For TMS or TMN ESWC, you would have to specify ClassIdRemapMode for example:

map.Save("Path/To/MyNew.Map.Gbx", new()
{
    ClassIdRemapMode = ClassIdRemapMode.Id2006
    PackDescVersion = 1
});

These save parameters depend on the game of choice, but since Trackmania 2, this does not matter and you can safely use Save method on CMwNod without additional settings.

For more details, see Differences between Gbx.Parse/Header/Node in the Clarity section.

This example shows how you can retrieve ghost objects from multiple different types of Gbx:

#:package GBX.NET@2.*
#:package GBX.NET.LZO@2.*

using GBX.NET;
using GBX.NET.Engines.Game;
using GBX.NET.LZO;

Gbx.LZO = new Lzo();

var node = Gbx.ParseNode("Path/To/My.Gbx");

var ghost = node switch
{
    CGameCtnReplayRecord replay => replay.GetGhosts().FirstOrDefault(),
    CGameCtnMediaClip clip => clip.GetGhosts().FirstOrDefault(),
    CGameCtnGhost g => g,
    _ => null
};

if (ghost is null)
{
    Console.WriteLine("This Gbx file does not have any ghost.");
}
else
{
    Console.WriteLine("Time: {0}", ghost.RaceTime);
}

Using pattern matching with non-generic Parse methods is a safer approach (no exceptions on different Gbx types), see Explicit vs. Implicit parse.

In case you only need the most basic information about many of the most common Gbx files (maps, replays, items, ...), do not read the full Gbx file, but only the header part. It is a great performance benefit for disk scans.

#:package GBX.NET@2.*

using GBX.NET;
using GBX.NET.Engines.Game;

foreach (var filePath in Directory.EnumerateFiles("Path/To/My/Directory", "*.Replay.Gbx", SearchOption.AllDirectories))
{
    try
    {
        DisplayBasicReplayInfo(filePath);
    }
    catch (Exception ex)
    {
        Console.WriteLine($"Gbx exception occurred {Path.GetFileName(filePath)}: {ex}");
    }
}

void DisplayBasicReplayInfo(string filePath)
{
    var nodeHeader = Gbx.ParseHeaderNode(filePath);

    if (nodeHeader is CGameCtnReplayRecord replay)
    {
        Console.WriteLine($"{replay.MapInfo}: {replay.Time}");
    }
}

This code should only crash in case of a file system problem. Other problems will be printed out in the console.

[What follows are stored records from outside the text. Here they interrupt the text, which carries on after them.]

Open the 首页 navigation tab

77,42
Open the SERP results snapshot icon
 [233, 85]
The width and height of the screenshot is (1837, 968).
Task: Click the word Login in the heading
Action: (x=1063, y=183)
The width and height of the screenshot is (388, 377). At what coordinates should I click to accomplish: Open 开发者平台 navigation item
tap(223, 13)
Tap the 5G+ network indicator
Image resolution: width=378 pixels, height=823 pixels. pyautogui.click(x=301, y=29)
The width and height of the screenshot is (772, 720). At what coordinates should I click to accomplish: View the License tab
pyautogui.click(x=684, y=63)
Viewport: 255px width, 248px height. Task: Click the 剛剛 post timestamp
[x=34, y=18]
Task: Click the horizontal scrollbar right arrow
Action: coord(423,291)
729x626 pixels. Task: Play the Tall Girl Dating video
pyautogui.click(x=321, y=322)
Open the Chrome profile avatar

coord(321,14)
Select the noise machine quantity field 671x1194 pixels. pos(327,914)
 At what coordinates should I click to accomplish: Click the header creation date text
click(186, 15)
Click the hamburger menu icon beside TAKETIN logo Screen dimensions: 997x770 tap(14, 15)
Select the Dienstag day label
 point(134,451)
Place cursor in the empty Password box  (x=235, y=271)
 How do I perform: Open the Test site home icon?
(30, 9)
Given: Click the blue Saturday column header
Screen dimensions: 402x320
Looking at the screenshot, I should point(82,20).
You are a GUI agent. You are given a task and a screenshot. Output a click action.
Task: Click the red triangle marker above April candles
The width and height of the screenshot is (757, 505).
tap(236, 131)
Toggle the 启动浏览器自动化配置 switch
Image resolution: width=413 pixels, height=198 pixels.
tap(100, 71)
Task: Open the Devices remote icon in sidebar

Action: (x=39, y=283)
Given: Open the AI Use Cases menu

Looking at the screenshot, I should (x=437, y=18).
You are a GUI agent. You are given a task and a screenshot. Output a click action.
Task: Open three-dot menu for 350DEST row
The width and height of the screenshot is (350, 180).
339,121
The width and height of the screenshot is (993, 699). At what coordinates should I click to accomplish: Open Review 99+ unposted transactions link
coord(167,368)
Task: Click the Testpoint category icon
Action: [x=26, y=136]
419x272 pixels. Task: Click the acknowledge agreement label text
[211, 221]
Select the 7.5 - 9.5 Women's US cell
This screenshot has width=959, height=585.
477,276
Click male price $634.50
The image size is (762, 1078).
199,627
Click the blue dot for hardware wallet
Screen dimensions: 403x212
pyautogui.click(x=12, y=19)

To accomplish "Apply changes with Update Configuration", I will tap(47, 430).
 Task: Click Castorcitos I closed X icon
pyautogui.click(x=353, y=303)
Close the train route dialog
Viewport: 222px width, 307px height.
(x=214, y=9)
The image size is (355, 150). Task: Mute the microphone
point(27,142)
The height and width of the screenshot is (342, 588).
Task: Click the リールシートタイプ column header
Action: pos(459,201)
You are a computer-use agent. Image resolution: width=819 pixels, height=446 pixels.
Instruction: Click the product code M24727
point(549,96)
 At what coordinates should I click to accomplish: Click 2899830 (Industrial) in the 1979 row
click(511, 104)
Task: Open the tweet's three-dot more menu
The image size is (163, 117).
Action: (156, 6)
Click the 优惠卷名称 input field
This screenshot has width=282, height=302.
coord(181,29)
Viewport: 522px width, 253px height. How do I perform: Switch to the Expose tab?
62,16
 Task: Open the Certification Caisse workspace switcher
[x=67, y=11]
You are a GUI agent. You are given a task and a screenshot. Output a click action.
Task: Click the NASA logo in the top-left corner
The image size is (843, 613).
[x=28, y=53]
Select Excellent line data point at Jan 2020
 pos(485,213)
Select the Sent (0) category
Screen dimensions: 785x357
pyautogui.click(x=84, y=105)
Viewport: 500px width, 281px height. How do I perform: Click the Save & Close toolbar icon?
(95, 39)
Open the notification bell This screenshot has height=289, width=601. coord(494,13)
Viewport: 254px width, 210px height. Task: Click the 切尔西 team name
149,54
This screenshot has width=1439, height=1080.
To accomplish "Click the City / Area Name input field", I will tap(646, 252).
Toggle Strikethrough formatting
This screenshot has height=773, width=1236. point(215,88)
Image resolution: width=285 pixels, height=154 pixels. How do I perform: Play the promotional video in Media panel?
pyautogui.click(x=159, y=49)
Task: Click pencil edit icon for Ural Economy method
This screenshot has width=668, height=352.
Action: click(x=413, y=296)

Tool framework (GBX.NET.Tool* libraries) is a work-in-progress simple way to create rich tools that can be adapted to different environments.

Currently supported environments:

• Console (GBX.NET.Tool.CLI)

Planned environments:

• Blazor (GBX.NET.Tool.Blazor) - both server and WebAssembly
• HTTP server (GBX.NET.Tool.Server)
• Discord bot (GBX.NET.Tool.Discord.Bot)

The tool framework guides you with this project structure:

graph LR
    A(GBX.NET.Tool) --> B(YourToolProject)
    C(GBX.NET.Tool.CLI) --> D(YourToolProjectCLI)
    B --> D
    A --> C
    E(GBX.NET) --> A
    F(GBX.NET.LZO) --> C
    E --> F
    G(Spectre.Console) --> C

• Structure: Tool library (YourToolProject) and at least 1 implementation application of it (YourToolProjectCLI).
• Tool library references GBX.NET.Tool and implementation application references GBX.NET.Tool.CLI.
• GBX.NET.Tool.CLI currently uses LZO by default, no need to reference it additionally.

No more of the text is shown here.